## What is being asked
Reproduce the records from the beginning through the line containing "Task: Click the red security shield tray icon", changing "accomplish" to "complete" and keeping everything else the same. Leave the pictures out of your answer.

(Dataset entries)

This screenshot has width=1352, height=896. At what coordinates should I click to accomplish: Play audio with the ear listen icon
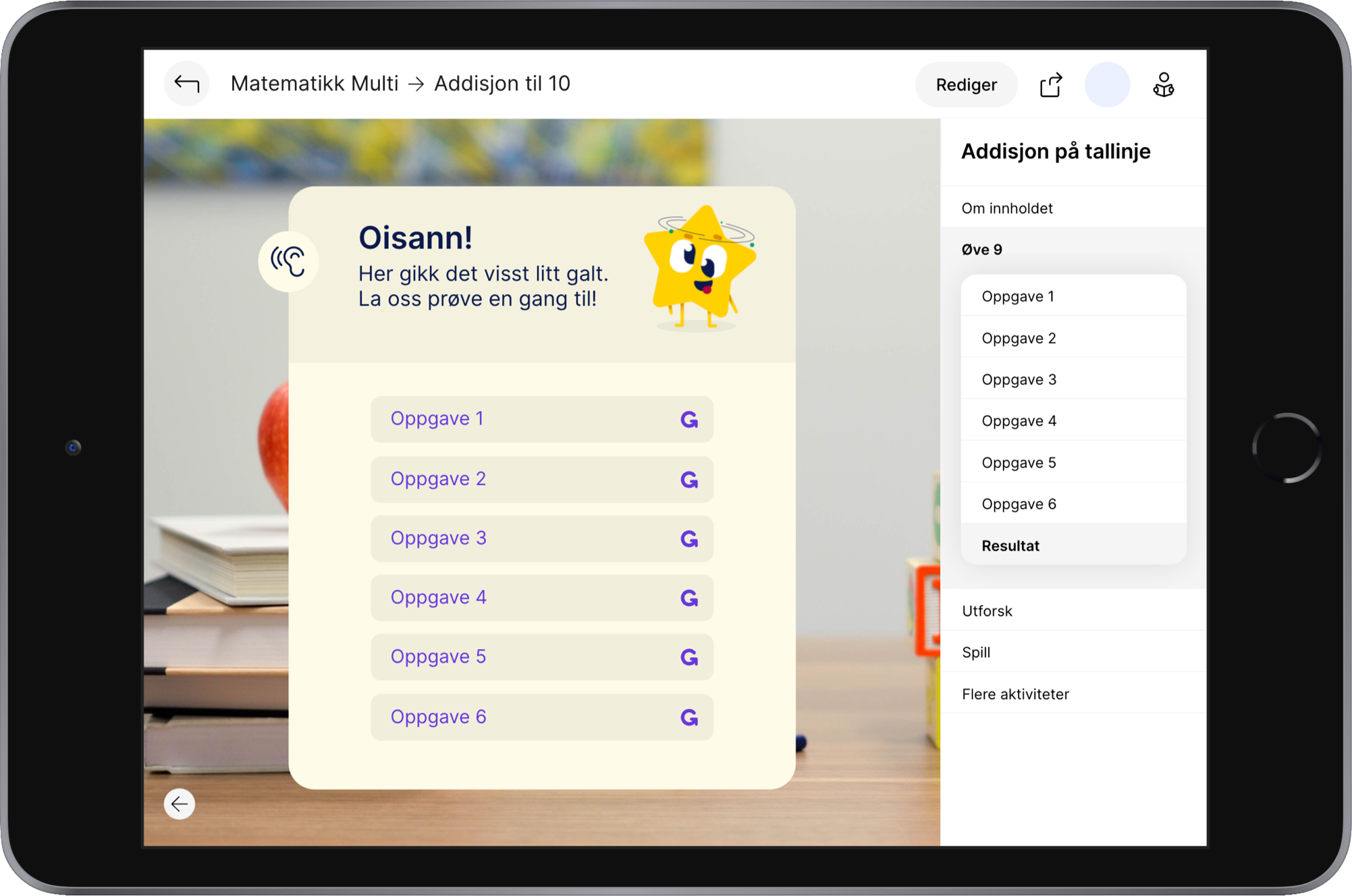click(x=288, y=261)
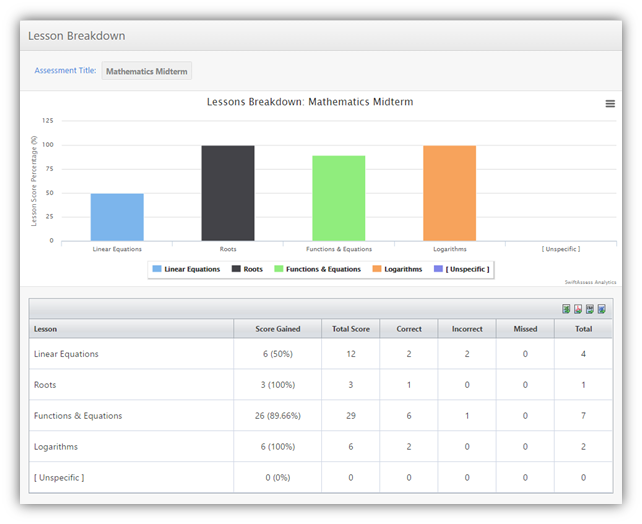Open Mathematics Midterm assessment title selector
642x524 pixels.
(x=147, y=72)
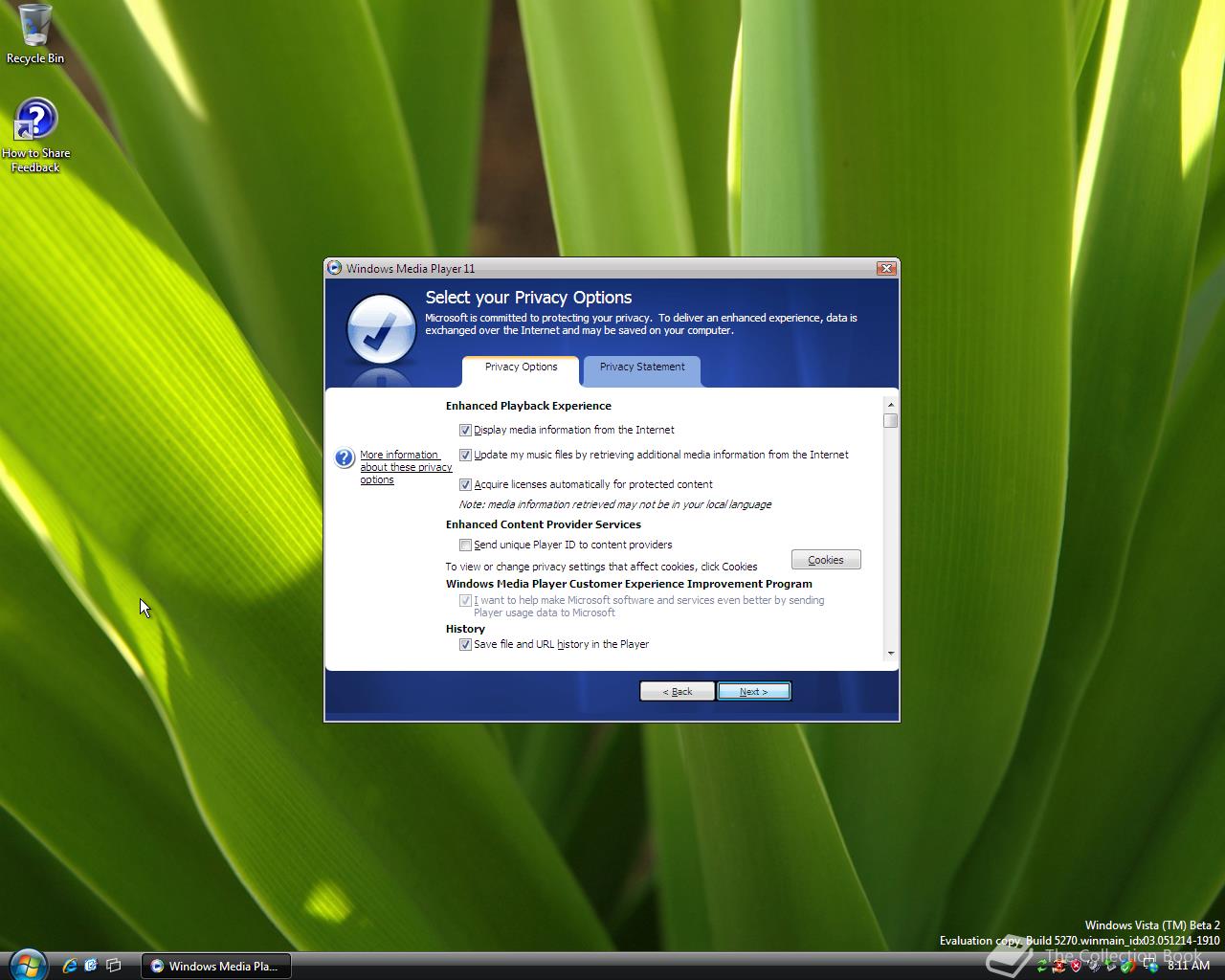1225x980 pixels.
Task: Click the red security shield tray icon
Action: 1076,967
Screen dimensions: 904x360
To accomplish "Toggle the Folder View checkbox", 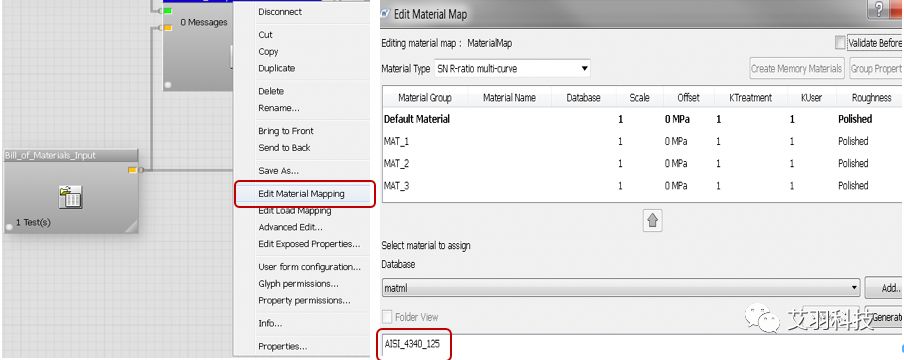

## Solution to the problem
This screenshot has width=1352, height=896. At what coordinates should I click to complete: Play audio with the ear listen icon
click(x=288, y=261)
Open Mathematics Midterm assessment title selector
642x524 pixels.
(x=147, y=72)
1225x980 pixels.
Task: Click the red security shield tray icon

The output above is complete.